Plenty of people will tell you that grammar, spelling and punctuation are unimportant; that the only thing that matters is the fact you communicate.

But that’s a contradiction, or at least very close to one.

If grammar, spelling and punctuation are incorrect, it makes it very hard for the reader to understand what it is you’re trying to say. At best it’s ambiguous, at worst unintelligible. So where’s the communication?

Ok, let’s take a look at the basic building blocks of the English language. This should help you construct a sentence that everyone can understand.

They are Nouns, Verbs, Pronouns, Adjectives, Adverbs, Conjunctions, Prepositions and Interjections.

In the next post we will look at what each one means and, more particularly, what each one does.

English is a worldwide language

If you are reading this comfortably, you could be one of the 375 million people worldwide who speak English as their first or main language. Just think of the countries that includes –

United Kingdom
much of Canada
New Zealand
South Africa

There are many other smaller countries and I apologise to those I have unintentionally excluded. Add in those people who speak some English and you are well over the 1,000 million mark. That’s close to one in every five people on the planet who can speak some English.

Good English uses short, simple words not long or obscure ones; simple sentences, not convoluted paragraphs. Good English means plain English: a way to communicate an opinion clearly so the reader understands exactly what we are trying to say.

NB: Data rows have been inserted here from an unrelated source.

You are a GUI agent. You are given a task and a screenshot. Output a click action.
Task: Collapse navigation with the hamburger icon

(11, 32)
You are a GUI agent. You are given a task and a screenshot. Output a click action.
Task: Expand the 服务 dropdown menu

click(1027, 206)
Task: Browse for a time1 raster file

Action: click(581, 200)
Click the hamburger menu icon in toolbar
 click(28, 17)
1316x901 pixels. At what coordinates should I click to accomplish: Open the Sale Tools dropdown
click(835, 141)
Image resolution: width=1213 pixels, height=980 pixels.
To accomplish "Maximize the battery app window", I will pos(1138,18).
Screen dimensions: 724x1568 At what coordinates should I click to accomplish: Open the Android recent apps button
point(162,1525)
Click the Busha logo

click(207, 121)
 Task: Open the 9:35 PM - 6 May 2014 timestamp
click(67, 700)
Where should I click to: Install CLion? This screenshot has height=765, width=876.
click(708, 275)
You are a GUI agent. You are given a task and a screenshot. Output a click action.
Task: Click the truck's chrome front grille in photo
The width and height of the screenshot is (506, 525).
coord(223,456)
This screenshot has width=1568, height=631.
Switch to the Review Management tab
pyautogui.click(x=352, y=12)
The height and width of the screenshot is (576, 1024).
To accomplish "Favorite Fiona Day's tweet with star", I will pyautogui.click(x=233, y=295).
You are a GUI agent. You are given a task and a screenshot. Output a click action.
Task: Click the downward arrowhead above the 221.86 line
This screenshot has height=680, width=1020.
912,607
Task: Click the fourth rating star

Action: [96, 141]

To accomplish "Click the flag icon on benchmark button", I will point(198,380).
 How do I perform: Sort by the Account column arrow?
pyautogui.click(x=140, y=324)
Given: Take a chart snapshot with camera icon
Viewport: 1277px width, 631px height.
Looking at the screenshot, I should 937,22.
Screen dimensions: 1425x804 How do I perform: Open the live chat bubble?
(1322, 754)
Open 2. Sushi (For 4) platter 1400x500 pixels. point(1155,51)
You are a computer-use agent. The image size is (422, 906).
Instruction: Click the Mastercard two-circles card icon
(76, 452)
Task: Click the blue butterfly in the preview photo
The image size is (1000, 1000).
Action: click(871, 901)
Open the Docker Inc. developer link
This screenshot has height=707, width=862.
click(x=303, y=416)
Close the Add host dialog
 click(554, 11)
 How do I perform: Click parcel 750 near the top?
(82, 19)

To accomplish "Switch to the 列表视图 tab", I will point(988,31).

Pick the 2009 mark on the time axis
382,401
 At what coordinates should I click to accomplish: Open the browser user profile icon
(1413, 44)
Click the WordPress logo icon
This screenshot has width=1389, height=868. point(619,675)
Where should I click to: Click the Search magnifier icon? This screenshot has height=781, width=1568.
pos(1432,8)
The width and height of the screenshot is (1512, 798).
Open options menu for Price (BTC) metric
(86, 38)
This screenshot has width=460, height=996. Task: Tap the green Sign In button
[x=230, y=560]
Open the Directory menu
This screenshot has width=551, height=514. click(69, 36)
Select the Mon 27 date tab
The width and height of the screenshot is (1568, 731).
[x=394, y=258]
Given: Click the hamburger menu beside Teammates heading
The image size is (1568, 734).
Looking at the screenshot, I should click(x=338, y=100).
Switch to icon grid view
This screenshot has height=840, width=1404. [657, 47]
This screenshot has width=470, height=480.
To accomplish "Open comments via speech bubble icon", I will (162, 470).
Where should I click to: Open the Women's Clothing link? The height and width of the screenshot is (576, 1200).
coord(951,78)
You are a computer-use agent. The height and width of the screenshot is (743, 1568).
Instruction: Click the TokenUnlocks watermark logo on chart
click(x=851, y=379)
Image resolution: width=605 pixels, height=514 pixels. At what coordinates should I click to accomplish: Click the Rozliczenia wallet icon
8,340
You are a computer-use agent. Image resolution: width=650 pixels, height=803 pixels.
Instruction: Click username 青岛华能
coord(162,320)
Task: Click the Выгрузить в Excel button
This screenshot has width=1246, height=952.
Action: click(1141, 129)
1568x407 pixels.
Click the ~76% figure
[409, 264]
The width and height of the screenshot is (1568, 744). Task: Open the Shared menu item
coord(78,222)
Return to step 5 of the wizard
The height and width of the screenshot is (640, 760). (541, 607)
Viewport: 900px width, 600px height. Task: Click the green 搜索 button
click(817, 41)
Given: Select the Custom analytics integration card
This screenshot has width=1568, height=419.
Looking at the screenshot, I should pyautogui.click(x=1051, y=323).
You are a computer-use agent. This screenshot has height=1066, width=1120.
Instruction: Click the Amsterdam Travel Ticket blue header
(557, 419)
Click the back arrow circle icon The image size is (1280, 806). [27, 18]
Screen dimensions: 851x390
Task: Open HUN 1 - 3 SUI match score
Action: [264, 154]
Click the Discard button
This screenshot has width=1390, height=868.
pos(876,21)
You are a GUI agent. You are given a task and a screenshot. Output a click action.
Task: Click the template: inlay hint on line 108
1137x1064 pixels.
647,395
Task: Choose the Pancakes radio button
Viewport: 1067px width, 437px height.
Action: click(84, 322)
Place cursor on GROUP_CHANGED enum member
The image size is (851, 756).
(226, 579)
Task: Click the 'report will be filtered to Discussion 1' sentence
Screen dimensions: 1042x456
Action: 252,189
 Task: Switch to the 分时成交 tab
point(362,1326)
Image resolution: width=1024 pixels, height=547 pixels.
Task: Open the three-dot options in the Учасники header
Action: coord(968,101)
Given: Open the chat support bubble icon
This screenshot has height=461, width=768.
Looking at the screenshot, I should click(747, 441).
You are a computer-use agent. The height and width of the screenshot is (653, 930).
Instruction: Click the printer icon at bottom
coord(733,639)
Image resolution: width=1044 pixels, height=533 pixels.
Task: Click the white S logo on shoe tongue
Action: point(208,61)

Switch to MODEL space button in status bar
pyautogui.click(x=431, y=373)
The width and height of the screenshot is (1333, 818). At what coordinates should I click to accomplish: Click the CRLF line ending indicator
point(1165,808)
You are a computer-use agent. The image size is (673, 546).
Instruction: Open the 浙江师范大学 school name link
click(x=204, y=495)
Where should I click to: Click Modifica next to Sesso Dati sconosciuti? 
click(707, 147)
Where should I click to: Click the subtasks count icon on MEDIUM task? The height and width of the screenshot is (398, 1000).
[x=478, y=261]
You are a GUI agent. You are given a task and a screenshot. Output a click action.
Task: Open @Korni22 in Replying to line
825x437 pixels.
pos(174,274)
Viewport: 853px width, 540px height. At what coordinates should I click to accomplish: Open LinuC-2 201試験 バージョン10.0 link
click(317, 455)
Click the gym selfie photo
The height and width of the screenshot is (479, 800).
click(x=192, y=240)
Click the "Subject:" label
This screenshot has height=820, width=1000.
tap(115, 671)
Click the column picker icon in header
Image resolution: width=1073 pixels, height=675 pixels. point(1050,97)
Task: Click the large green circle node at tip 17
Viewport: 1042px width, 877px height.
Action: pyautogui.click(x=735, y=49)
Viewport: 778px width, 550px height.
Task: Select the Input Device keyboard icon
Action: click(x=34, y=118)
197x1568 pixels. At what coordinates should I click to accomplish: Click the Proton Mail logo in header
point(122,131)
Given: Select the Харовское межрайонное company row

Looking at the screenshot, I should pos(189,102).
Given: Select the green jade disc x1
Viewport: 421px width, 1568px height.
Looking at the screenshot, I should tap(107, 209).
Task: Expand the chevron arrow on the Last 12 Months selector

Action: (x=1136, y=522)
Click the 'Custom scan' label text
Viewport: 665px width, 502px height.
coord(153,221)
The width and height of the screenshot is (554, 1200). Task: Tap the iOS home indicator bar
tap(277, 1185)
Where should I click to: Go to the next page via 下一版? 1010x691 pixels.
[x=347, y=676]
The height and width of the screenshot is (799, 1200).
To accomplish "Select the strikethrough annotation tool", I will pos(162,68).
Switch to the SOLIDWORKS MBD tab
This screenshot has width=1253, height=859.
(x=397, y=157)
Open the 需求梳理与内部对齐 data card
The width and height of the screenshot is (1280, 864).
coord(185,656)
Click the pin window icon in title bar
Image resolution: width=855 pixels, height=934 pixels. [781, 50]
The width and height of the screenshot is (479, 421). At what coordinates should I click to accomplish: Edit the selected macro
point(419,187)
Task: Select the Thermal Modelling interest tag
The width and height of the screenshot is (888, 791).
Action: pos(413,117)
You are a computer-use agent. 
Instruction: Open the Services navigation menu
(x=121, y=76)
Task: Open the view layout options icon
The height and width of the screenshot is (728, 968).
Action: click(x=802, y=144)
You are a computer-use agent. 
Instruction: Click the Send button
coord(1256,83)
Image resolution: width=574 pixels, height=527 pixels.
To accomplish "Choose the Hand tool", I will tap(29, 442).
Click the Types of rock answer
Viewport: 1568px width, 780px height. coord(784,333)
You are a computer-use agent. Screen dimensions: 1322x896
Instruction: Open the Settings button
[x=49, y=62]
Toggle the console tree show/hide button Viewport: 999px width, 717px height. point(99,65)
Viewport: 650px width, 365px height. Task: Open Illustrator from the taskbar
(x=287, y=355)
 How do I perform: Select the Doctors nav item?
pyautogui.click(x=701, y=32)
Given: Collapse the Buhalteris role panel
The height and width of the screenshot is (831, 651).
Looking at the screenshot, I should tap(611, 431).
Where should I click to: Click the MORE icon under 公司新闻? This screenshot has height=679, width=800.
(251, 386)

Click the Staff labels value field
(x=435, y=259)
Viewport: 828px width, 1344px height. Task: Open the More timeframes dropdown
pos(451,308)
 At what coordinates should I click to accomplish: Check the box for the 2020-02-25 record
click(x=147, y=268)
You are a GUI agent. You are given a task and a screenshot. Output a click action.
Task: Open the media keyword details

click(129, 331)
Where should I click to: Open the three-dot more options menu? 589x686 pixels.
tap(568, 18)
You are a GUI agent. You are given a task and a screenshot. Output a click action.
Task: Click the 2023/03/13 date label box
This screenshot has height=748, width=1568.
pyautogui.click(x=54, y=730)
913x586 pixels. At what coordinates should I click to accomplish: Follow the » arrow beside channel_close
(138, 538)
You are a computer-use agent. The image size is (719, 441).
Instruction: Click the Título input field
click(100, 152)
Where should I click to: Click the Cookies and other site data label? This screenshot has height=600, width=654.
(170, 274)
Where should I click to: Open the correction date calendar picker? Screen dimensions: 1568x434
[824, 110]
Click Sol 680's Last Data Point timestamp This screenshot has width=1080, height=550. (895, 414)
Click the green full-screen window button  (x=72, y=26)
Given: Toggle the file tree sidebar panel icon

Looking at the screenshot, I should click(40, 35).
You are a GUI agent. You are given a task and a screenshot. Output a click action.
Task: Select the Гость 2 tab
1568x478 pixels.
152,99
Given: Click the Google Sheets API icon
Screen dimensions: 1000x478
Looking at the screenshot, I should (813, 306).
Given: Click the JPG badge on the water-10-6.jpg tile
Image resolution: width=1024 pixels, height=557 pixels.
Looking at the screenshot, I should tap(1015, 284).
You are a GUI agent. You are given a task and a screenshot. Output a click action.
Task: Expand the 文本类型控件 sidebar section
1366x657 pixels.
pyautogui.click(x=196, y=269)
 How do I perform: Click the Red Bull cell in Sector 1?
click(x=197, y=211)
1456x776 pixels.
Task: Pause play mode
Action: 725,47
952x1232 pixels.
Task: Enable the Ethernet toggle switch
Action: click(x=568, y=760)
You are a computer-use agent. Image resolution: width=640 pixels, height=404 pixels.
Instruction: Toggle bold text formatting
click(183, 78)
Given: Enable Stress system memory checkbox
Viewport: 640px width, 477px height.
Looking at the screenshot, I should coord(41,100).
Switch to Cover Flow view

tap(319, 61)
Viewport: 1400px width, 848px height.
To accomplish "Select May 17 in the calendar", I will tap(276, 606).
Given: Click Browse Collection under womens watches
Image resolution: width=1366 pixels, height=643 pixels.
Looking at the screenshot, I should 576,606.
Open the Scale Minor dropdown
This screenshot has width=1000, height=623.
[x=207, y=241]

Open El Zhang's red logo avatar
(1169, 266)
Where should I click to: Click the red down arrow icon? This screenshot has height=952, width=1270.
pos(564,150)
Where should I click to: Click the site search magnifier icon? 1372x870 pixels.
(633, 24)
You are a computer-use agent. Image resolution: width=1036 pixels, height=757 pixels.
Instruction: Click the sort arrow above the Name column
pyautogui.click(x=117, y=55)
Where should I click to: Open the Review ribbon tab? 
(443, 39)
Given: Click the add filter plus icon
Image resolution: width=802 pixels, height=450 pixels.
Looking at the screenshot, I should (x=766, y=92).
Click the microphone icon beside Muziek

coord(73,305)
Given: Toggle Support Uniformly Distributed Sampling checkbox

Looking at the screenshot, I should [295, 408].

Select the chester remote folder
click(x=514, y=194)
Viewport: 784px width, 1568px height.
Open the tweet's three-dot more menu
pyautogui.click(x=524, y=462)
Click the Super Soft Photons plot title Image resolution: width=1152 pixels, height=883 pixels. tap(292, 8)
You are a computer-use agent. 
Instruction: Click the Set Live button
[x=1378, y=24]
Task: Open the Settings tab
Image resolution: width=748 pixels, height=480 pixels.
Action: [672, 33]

It’s not just for the people who speak English as their first language; it’s for everyone who aspires to read, write and speak our mother tongue.

The English language is rich in vocabulary, yet new words are invented every day. Consider this:

French has 35,000 words;
Latin has 45,000;
German boasts more than 140,000;

So how many words do you think there are in the English language? Go on – have a guess!

You’re miles out. It’s more than 700,000 words.

That’s why there’s so much beautiful literature. Once you have even a basic command of the language, you find your vocabulary expanding daily. It’s rich in synonym and metaphor.

The English and Americans are constantly chiding each other for their spelling and pronunciation. Think of labor, color, apologize and analyze, then labour, colour, apologise and analyse … two countries separated by a common language.

But the important thing is communication, getting our ideas simply and accurately into other people’s minds.

Language is the medium and communication the goal.

Good English – why bother?

The purpose of words

Words are just raw materials; but what a difference the hand of the craftsman can make!

Just as the skilful carpenter creates a work of art by his craftsmanship and selection of tools, so the trained writer turns simple words into magnificent sentences by a careful choice of shape, rhythm, weight and balance.

And just as the beautiful furniture has a practical use – whether as a table you eat off or a chair you sit on – so too have the sentences, in conveying their creator’s meaning.


Whenever we write, we do so for a purpose. Whether to inform or entertain, to instruct or request, our mission is to get an idea as exactly as possible out of our mind and into someone else’s.

Consider this sentence (a real-life example):

“You, as a driver, due to the ongoing petrol shortage situation, are requested not to travel more than is absolutely necessary, in order to reduce the amount of petrol consumed by yourself”

then compare it with this:

“Petrol is in short supply so please use it sparingly.”

Or of course there is the famous wartime advertising slogan:

“Is your journey really necessary?”

Keep it simple: use short familiar words and obey common grammatical rules. Your reader will be far more impressed by your ability to send a plain message unambiguously than by a stream of long, obscure, Latin-root words, some of which you don’t understand and may, therefore, have used incorrectly.


Apologists for the decline in present-day educational standards, especially in the field of literacy, claim that as long as the reader understands exactly what the writer intends, then poor spelling, grammar, punctuation and sentence structure count for nothing.

Whilst this claim has its appeal, at least in so far as it recognises that the ultimate goal is communication, it loses all attraction when any test of style is applied. It’s all about focus, balance and aesthetics.

In literary style, less is usually more.